Europe introduces new regulations aimed at loot boxes and gaming for children.

Europe introduces new regulations aimed at loot boxes and gaming for children.

      The video game industry is preparing for a surge of regulations from Europe, which could restrict children's access to certain games and result in significant financial losses for the sector. A series of European rules is targeting the sale of games to minors, with loot boxes being the primary focus. This change could negatively impact global sales, as reported by Bloomberg. Authorities are concerned that children continue to access games that are not appropriate for their age group.

      The issue with loot boxes involves paid treasure chests that dispense random digital items, which critics have long labeled as a form of addictive gambling. This chance-based mechanic generated approximately $23 billion for game companies worldwide last year, according to S&P research.

      Regulations are now becoming stricter. In June, the Pan-European Game Information organization (PEGI) started rating any game featuring loot boxes as inappropriate for those under 16. The EU intends to go further, as lawmakers are considering a total ban on loot boxes in games accessible to children. The Digital Fairness Act, which includes this measure, is anticipated to be approved next year.

      The impact of this pressure is also being felt outside of Brussels. In the UK, the Online Safety Act requires game developers to verify the ages of their players. A proposed ban on social media for those under 16 could affect platforms like Roblox. Brazil, which has one of the most active gaming markets globally, is implementing a ban on the sale of loot boxes to minors.

      These developments align with a wider trend across Europe, where nations are progressively raising the age at which children can register for digital services.

      The industry's concern lies in potential financial losses. Loot boxes have been a significant driver of growth for the sector over the past decade, and losing this income would create pressure to find new revenue sources. Adjusting strategies "could be a strain," according to Neil Barbour, an analyst at S&P Global. In Europe, players spend around $12 billion annually on in-game purchases.

      In October, the lobby group Video Games Europe cautioned that stringent regulations could jeopardize a large portion of this revenue, as companies typically modify their games on a global scale rather than by region. Thus, strict European regulations could adversely affect sales well beyond the continent.

      A warning sign has already emerged with Roblox, which experienced an 18 percent drop in its stock in May after new age verification procedures slowed user growth. Consequently, the company reduced its annual bookings forecast by approximately $1 billion.

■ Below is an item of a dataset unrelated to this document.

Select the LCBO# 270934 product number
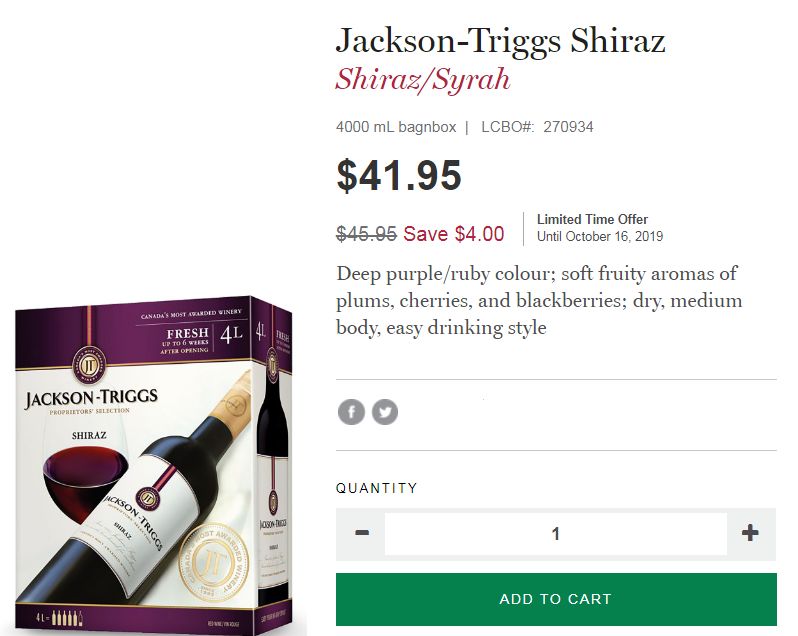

      In contrast, the US allows the industry to self-regulate. This approach was similarly taken after the backlash against "Star Wars Battlefront II" in 2017. While American lawmakers have proposed an anti-loot-box bill, self-regulation continues to prevail. Stan McCoy, general counsel of the Entertainment Software Association, advocates for "smart guardrails" that don't stigmatize a model many players enjoy. However, Europe appears to be taking a more immediate approach to regulation, with rules potentially outpacing the evolution of games.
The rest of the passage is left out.